Reports of GAGs in Annelida are limited to only a few papers. Recently, Amaral et al. have characterized the compartmental distribution of sulfated GAGs in the earthworm Eisenia andrei. HS and CS but not DS were purified from the whole body of adult earthworms. Although the composition of GAGs in juveniles is similar to that in adults, the newborn earthworms predominantly contained CS and no GAGs were detected in cocoons. The disaccharide composition of GAGs from earthworms was analyzed by Im et al. using liquid chromatography-electrospray ionization mass spectrometry.Citation46 The earthworm CS is composed of nonsulfated, 6-O-sulfated, and 2-O- and 4-O-disulfated disaccharide units, and its HS contained 2-N-sulfated, 2-N- and 6-O-disulfated, and 2-O-, 2-N-, and 6-O-trisulfated disaccharide units. The disaccharide composition of HS is very unusual, in that no N-acetyl group was observed.

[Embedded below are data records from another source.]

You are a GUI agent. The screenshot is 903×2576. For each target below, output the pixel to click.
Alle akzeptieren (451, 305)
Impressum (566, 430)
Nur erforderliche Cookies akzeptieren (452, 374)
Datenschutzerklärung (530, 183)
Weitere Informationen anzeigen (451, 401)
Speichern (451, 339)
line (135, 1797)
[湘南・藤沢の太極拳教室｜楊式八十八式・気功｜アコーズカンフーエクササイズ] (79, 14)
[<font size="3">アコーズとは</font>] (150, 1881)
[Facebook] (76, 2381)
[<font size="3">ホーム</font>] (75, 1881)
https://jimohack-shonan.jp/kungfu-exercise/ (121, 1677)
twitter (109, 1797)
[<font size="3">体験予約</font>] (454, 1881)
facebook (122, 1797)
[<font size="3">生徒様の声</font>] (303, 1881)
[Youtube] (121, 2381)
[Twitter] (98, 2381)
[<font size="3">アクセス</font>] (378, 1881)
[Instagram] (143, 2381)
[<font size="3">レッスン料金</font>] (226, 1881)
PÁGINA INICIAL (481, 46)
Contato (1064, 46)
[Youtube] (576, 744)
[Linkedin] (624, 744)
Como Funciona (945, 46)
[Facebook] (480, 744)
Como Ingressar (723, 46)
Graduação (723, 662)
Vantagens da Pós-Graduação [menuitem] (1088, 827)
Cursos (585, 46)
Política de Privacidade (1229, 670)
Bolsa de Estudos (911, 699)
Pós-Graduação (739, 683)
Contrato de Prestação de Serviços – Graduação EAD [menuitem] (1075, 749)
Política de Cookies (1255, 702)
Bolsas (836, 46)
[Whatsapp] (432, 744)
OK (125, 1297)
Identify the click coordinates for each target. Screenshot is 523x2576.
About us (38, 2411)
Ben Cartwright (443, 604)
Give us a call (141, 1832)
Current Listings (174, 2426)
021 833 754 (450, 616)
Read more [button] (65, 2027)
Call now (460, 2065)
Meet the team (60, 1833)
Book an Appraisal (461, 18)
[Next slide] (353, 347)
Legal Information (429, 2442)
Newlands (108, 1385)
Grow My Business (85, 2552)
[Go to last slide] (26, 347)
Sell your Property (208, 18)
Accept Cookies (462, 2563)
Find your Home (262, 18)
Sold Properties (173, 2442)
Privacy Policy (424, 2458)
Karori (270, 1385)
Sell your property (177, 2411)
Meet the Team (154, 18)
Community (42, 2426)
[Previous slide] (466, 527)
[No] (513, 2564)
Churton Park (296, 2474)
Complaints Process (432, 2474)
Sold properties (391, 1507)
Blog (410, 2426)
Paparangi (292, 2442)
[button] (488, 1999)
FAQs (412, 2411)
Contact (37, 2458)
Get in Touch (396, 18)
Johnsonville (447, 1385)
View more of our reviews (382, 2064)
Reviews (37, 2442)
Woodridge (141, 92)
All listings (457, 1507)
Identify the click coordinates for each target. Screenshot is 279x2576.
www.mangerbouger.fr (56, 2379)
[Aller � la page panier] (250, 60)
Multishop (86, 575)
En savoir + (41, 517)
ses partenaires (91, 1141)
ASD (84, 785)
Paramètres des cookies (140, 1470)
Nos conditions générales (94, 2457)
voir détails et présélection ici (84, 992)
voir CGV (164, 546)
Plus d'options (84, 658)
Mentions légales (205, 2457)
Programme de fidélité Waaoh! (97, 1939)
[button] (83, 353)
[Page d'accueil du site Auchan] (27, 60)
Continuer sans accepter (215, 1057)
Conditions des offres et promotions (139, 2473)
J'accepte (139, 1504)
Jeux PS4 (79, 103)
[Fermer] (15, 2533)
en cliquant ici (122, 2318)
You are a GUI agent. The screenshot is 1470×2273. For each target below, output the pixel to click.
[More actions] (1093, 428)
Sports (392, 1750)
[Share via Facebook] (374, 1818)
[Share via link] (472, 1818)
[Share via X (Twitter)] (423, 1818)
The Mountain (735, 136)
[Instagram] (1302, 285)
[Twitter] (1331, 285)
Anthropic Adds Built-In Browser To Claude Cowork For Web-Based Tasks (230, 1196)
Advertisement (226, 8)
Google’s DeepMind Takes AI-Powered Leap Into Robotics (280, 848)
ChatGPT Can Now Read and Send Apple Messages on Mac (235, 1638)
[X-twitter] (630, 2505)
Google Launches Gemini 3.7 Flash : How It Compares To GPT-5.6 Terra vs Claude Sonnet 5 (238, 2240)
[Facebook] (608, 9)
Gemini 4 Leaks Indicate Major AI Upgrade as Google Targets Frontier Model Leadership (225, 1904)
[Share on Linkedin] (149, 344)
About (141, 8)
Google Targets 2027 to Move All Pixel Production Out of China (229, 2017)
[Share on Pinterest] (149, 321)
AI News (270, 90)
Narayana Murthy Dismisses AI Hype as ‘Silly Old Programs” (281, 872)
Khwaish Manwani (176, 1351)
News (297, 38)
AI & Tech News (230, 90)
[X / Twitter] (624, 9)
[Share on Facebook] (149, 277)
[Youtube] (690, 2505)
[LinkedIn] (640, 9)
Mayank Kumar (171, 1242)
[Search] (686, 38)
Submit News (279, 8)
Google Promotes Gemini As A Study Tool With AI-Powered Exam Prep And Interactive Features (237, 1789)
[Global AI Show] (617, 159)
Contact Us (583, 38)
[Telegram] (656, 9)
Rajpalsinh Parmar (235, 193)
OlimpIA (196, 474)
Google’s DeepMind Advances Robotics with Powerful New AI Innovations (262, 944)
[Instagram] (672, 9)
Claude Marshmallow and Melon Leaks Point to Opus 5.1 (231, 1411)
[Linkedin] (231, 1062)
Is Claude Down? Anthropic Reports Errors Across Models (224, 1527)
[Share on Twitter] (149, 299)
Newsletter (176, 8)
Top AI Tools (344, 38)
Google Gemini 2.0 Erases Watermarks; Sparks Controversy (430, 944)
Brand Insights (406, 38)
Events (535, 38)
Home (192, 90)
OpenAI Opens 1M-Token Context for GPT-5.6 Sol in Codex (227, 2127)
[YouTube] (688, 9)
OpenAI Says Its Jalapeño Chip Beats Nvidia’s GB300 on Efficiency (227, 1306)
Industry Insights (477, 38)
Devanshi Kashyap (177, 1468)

GAGs in Tunicata (CS, DS and HS)

The major GAG reported in ascidians is DS, distinctive from mammalian DS in its sulfation at the C2-position of the IdoA residue and/or C6-position of the GalNAc residue. The predominant structure of DS from Ascidia nigra and Halocynthia pyriformis is “IdoA(2-O-sulfate)-GalNAc(6-O-sulfate)”Citation47 and “IdoA(2-O-sulfate)-GalNAc(4-O-sulfate),”Citation48 respectively. Although the former DS has no discernible anticoagulant activity, the latter DS is a potent anticoagulant that potentiates the inhibition of thrombin by heparin cofactor II, whose activity is approximately 10-fold higher than mammalian DS.Citation48 DS from Ascidia nigra was also demonstrated to bind and activate hepatocyte growth factor/scatter factor.Citation49 The presence of CS in ascidians has been reported by Xu et al. It was extracted from the ascidian tunic and shown to be composed of 6-O-sulfated (43%) and 4-O-disulfated (57%) disaccharide units. It showed anti-inflammatory activity by reducing the expression of inflammatory factors in a mouse model of inflammation of the skin. Recently, a set of genes homologous to the chondroitin/dermatan sulfotransferase genes has been identified in the genome of the ascidian Ciona intestinalis.Citation51 The number of sulfotransferase genes was 19, which is unexpectedly large, but consistent with the complex sulfation structure in ascidian DS.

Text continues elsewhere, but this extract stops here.